### Bereitgestellter Auszug
Ich versuche es zu erleutern ansonsten schmeiße ich den quelltext mal rein.
und zwar sucht das script den namen vom gebeute kann dan anhand der stufe des gebeudes (die im namen enthalten ist)
die jeweiligen punkte angeben die es beim ausbau denn dem Accopunt zuführ.


----------



## Thund3r (7. Aug 2010)

Ich will ja jetzt nimanden aufhetzen aber wenn ich du währe würde ich mich jetzt schlagen ich glaube ich habe das problem gefunden weiss nur nicht wie man es raus schreibt bzw. umschreibt xD

Edit: soll ichs heute noch nachfrage oder willst du lieber in ruhe pennen xD


----------



## XHelp (7. Aug 2010)

Thund3r hat gesagt.:


> und zwar sucht das script den namen vom gebeute kann dan anhand der stufe des gebeudes (die im namen enthalten ist)
> die jeweiligen punkte angeben die es beim ausbau denn dem Accopunt zuführ.


öhm... nachts in kälter als draußen? Ich für meinen Teil verstehe überhaupt nichts.



Thund3r hat gesagt.:


> soll ichs heute noch nachfrage oder willst du lieber in ruhe pennen xD


Fragen kostet nichts. Aber versuch dich klarer auszudrücken.


----------



## Thund3r (7. Aug 2010)

### Anforderung 1
Gib aus dem Forumsverlauf alles von „öhm... nachts in“ bis hinunter zu „dich klarer auszudrücken.“ noch einmal wieder und ersetze dabei „draußen“ durch „drinnen“.
### Anforderung 2
Wer schreibt im Forumsverlauf den Satz „Fragen kostet nichts.“?
Die Zeilen darunter werden nicht benötigt.

Zeilen mit Zeigedaten
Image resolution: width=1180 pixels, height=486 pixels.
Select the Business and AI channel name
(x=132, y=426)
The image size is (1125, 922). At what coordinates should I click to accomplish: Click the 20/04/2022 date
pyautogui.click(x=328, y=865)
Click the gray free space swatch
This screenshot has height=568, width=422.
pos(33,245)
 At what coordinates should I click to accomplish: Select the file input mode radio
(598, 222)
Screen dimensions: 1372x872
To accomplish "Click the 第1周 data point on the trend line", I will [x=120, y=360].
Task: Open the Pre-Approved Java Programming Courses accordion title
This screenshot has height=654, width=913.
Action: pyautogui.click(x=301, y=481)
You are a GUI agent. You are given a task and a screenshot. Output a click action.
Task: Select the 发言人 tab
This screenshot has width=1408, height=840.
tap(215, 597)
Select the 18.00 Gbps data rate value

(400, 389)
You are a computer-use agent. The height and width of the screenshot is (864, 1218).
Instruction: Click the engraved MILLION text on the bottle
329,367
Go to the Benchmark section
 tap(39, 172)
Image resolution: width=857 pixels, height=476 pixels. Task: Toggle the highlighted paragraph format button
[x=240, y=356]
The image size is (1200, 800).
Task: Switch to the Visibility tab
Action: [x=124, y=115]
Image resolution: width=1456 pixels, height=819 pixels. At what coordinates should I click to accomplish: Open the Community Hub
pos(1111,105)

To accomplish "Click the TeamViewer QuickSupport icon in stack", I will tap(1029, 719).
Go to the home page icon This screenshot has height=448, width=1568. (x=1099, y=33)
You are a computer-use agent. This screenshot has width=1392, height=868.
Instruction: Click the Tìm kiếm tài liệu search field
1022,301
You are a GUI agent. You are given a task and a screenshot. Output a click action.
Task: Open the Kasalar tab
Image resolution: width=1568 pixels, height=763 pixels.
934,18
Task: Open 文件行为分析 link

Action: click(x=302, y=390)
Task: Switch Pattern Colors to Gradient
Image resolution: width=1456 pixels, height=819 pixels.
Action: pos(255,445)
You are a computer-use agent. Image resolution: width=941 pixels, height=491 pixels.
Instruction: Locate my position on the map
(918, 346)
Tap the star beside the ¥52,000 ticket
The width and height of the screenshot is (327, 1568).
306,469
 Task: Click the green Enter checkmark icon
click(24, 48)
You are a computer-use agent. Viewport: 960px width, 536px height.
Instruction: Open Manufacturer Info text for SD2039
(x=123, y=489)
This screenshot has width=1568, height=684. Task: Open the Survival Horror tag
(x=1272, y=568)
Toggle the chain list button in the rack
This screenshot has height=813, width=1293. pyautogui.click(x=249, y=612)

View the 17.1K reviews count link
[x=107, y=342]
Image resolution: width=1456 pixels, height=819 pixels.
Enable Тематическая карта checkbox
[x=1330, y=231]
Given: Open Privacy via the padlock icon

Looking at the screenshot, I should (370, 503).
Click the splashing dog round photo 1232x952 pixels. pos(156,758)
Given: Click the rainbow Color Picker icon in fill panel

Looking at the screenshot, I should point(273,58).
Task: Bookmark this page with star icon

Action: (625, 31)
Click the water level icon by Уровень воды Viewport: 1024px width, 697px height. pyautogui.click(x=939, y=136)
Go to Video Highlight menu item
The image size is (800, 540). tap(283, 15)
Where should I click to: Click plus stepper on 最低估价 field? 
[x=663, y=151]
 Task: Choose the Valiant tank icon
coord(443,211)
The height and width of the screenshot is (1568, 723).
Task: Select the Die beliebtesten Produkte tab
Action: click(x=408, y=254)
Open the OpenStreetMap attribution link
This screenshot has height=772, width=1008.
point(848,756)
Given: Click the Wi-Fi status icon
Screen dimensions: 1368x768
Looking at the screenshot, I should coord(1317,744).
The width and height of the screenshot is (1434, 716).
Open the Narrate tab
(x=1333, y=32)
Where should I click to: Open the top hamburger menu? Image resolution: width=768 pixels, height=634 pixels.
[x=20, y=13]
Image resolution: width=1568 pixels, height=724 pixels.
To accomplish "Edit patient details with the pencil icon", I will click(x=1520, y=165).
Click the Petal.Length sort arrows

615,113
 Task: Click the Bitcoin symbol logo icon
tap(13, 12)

### Schriftliche Antwort 1
öhm... nachts in kälter als drinnen? Ich für meinen Teil verstehe überhaupt nichts.



Thund3r hat gesagt.:


> soll ichs heute noch nachfrage oder willst du lieber in ruhe pennen xD


Fragen kostet nichts. Aber versuch dich klarer auszudrücken.

### Schriftliche Antwort 2
XHelp